Lukman mengatakan kewajiban itu baru berlaku setelah lima tahun dilalui masa pentahapan. Pada lima tahun pertama, pada 17 Oktober 2019 - 17 Oktober 2024, pemberlakuan sertifikasi halal itu baru dikhususkan untuk produk makanan dan minuman, serta produk dan jasa terkait keduanya. Sementara, untuk produk lainnya seperti obat dan kosmetik, belum diberlakukan.
"Nanti setelah lima tahun ini berlalu, baru ada penegakan hukum bagi produk makanan dan minuman yang tidak bersertifikat halal akan dikenai sanksi," tutur Lukman.
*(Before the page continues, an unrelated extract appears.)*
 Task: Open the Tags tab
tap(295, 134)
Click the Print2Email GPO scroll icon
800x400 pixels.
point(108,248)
Ia membantah langkah tersebut sebagai kemunduran yang dilakukan pemerintah setelah Undang-undang Jaminan Produk Halal terbit pada 2014. "Ini cara kita secara persuasif menerapkan bagaimana perintah Undang-undang itu dilakukan. Karena, UU mengatakan pemberlakuan proses sertififikasi halal dilakukan 5 tahun sejak disahkannya UU."
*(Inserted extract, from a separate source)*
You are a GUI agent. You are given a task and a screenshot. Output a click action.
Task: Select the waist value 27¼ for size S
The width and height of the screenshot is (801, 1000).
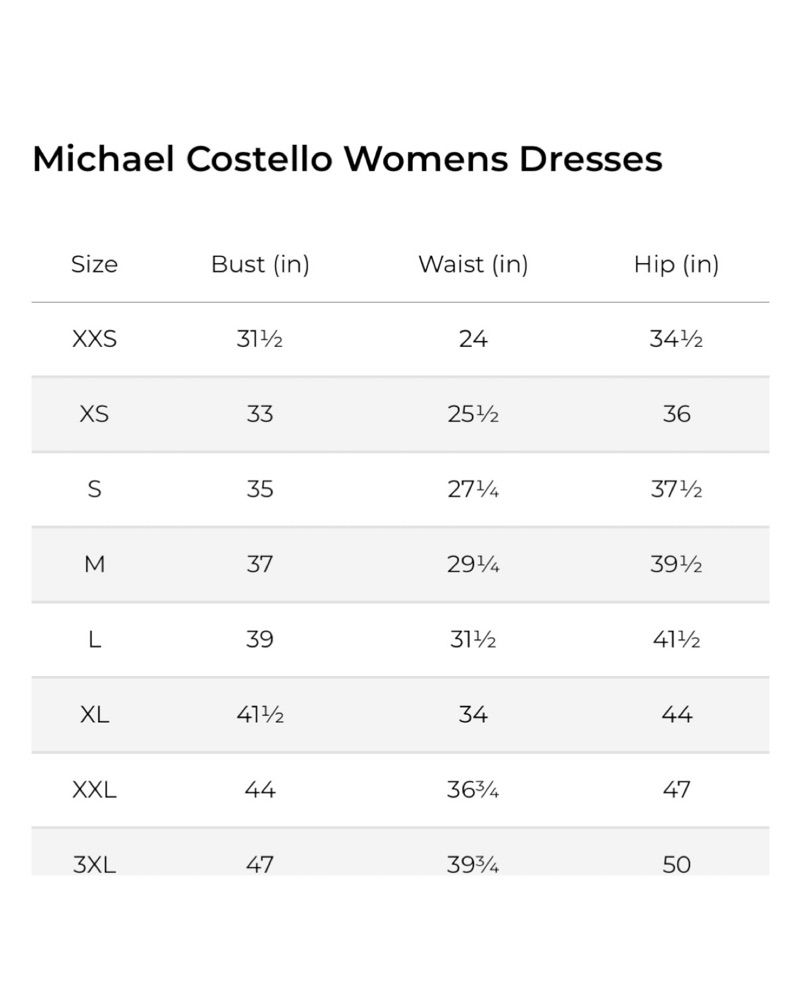[473, 489]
Kementerian Agama akan menggantikan Majelis Ulama Indonesia atau MUI dalam menerbitkan label halal, mulai hari ini. Kemenag lewat Badan Penyelenggara Jaminan Produk Halal atau BPJPH akan mengambil alih kewenangan yang sebelumnya dipegang oleh Lembaga Pengkajian Pangan, Obat-obatan dan Kosmetika (LPPOM) MUI.
Lukman sebelumnya mengatakan ada perbedaan substansial dari pemindahan kewenangan ini. Selama ini, Lukman mengatakan sertifikasi halal yang dilakukan MUI sifatnya suka rela. "Nah sekarang ini mandatory karena sudah diatur oleh Undang-Undang, dan dilakukan oleh negara melalui BPJPH," kata dia.
Meski begitu, Lukman mengatakan MUI masih tetap memiliki kewenangan dalam menentukan halal atau tidaknya suatu produk. Fatwa kehalalan masih menjadi kewenangan MUI.
Selain itu, Lukman juga menyebut MUI masih memiliki kewenangan untuk mengeluarkan sertifikasi bagi auditor halal. "Karena setiap lembaga pemeriksa halal itu harus memiliki auditornya. Nah setiap auditor harus bekerja setelah dia mendapatkan sertifikat dan itu dikeluarkan oleh MUI," kata Lukman.